En mi juventud escuché un refrán de origen pagano que afirmaba que «la venganza es el placer de los dioses». Esa frase es ciertamente incompatible con los valores cristianos, pero pareciera reflejar el sentir de algunas personas en la actualidad.
En el Antiguo Testamento se leen los sucesivos episodios de la vida del patriarca José, hijo de Jacob (ver en el libro del Génesis, los capítulos 37 al 50). José sufrió la envidia y hasta el odio de sus hermanos, algunos de los cuales tramaron matarlo y, en definitiva, lo vendieron como esclavo. José llegó a ser muy poderoso en Egipto y tuvo la oportunidad de vengarse de sus hermanos. Pero no lo hizo. Al contrario, con espléndida magnanimidad, los acogió y los colmó de beneficios, llegando hasta el punto de interpretar su malquerencia como un signo de los misteriosos caminos de Dios para expresar su benevolencia hacia la descendencia de Abrahán.
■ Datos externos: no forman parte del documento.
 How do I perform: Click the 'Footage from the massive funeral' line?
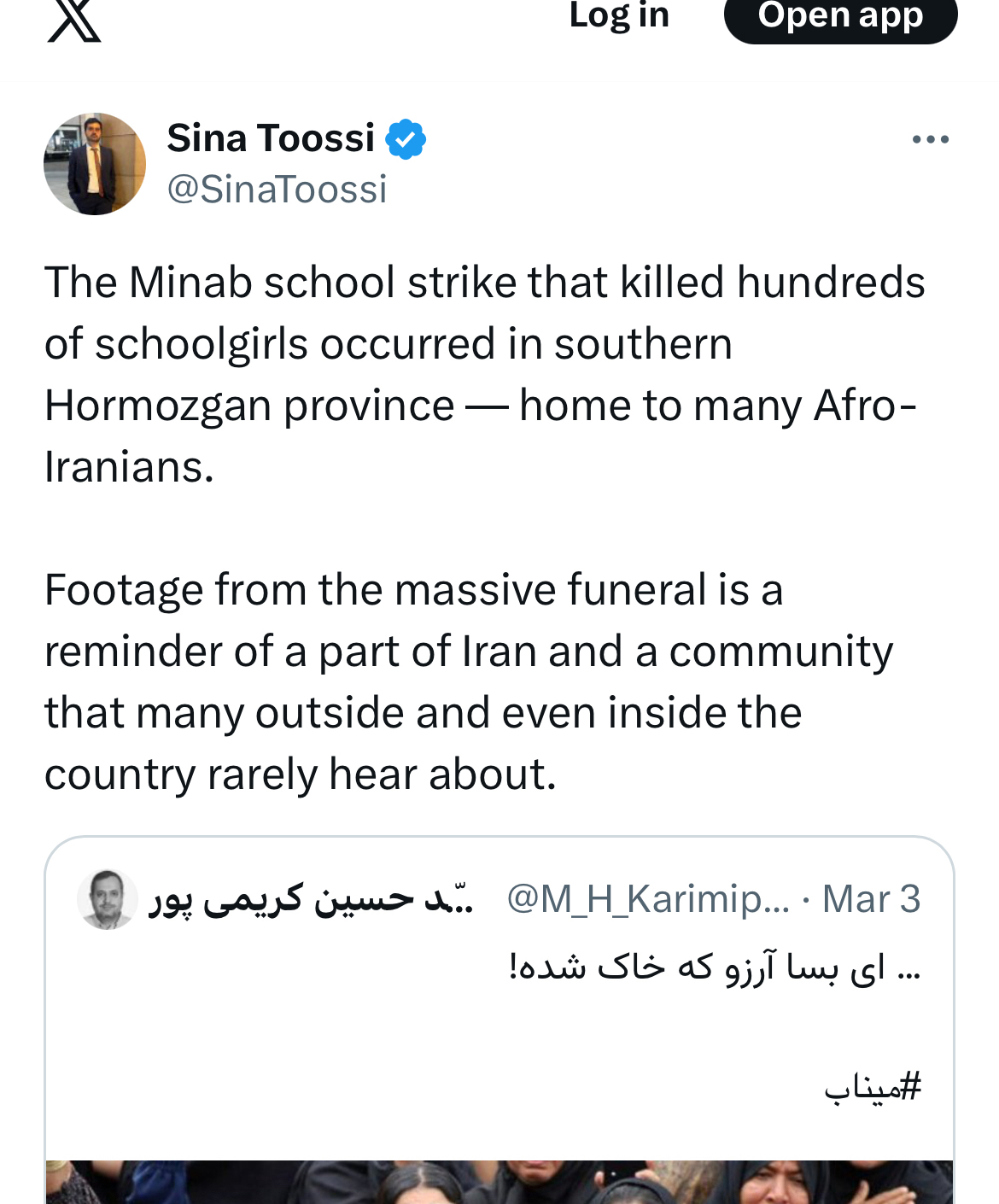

El perdón generoso de José fue un anticipo de la misericordia de Dios expresada con tanta frecuencia en las palabras y actitudes de Jesús y muy especialmente cuando, a punto de ser crucificado, dijo, refiriéndose a sus enemigos: «Padre, ¡perdónalos porque no saben lo que hacen!» (Lc 23, 34). Poco tiempo después, Esteban, al morir apedreado, diría, como fiel eco de su Maestro: «Señor, ¡no les tengas en cuenta este pecado!» (Hech 7, 60).
En las diversas comunidades humanas ha sido necesario establecer castigos o penas para enfrentar conductas delictuales. Ojalá no fuera necesario establecerlas y su finalidad no es experimentar el placer de ver sufrir a un ser humano, sino o bien impedir que los hechos dañinos se repitan, o bien obtener la enmienda del hechor, o bien ejercitar una acción pedagógica, de modo que la amenaza de una posible pena disuada de realizar comportamiento nocivos a quienes experimentan la tentación de cometerlos. No siempre se dan conjunta o copulativamente estas tres finalidades, sino alguna o dos de ellas. Alegrarse de la aflicción ajena es una actitud mezquina y malsana, por no decir miserable; ciertamente contraria a la vehemente recomendación de San Pablo: «¡alegraos con los que están alegres, llorad con los que lloran!» (Rom 12, 15). La envidia y la amargura pueden conducir al extremo de alegrarse de que alguien sufra o, por el contrario, a sufrir, deplorar o angustiarse porque otra persona esté alegre o logra algún éxito.
La autoridad judicial humana, tanto civil como eclesiástica, tiene el derecho e incluso el deber, de irrogar alguna pena y de aplicarla luego de un debido proceso, pero debe tener siempre presente que su juicio puede adolecer de insuficiente información o estar fundado en errores de valoración de los atenuantes o agravantes y que, por lo tanto, su veredicto no sea plenamente justo. A esto debe agregarse la consideración de la paz social, que aconseja no eternizar los conflictos, cuyas raíces son más complejas de lo que puede parecer luego de una consideración superficial. De ahí nacen las instituciones jurídicas de la prescripción, las amnistías o los indultos, que son recursos tendientes a eliminar asideros de discordia muchas veces ocasionada por diversos tipos de reales abusos. Si prevalece el espíritu de venganza, es explicable que personas carentes de fe en Dios y en su justicia, crean poder atenuar su rencor viendo sufrir a quienes les ha inferido un daño. En ocasiones la exigencia a ultranza de justicia no es más que un pretexto verbal para disimular una actitud interior de rencor y de venganza.
San Pablo se vio en la necesidad de intervenir en el caso del incestuoso de Corinto (ver 1 Cor 5, 1-5), y lo hizo, en uso de su autoridad apostólica, con gran severidad. Pero dejó en claro que la dureza de su intervención no era la de afligir al culpable, sino para, por medio del sufrimiento, obtener su conversión. Cuando en el Nuevo Testamento se habla de algún castigo sin fin, más allá de la muerte, esa situación no se debe al deseo de Dios de ver sufrir a sus creaturas, sino al endurecimiento de quienes perseveran en el rechazo de Dios.
Son muchísimos los textos evangélicos en los que aparece manifiesta la bondad de Dios para acoger y perdonar a quien se convierte, cualesquiera hayan sido sus pecados. Nadie puede dudar de la misericordia de Dios a condición de que su arrepentimiento sea sincero y que haga suyas las palabras de Jesús: «perdona (Padre) nuestras ofensas, como también nosotros perdonamos a los que nos ofenden» (Mt 6.12) y «¡Oh Dios! ten compasión de mí, que soy un pecador» (Lc 18, 13).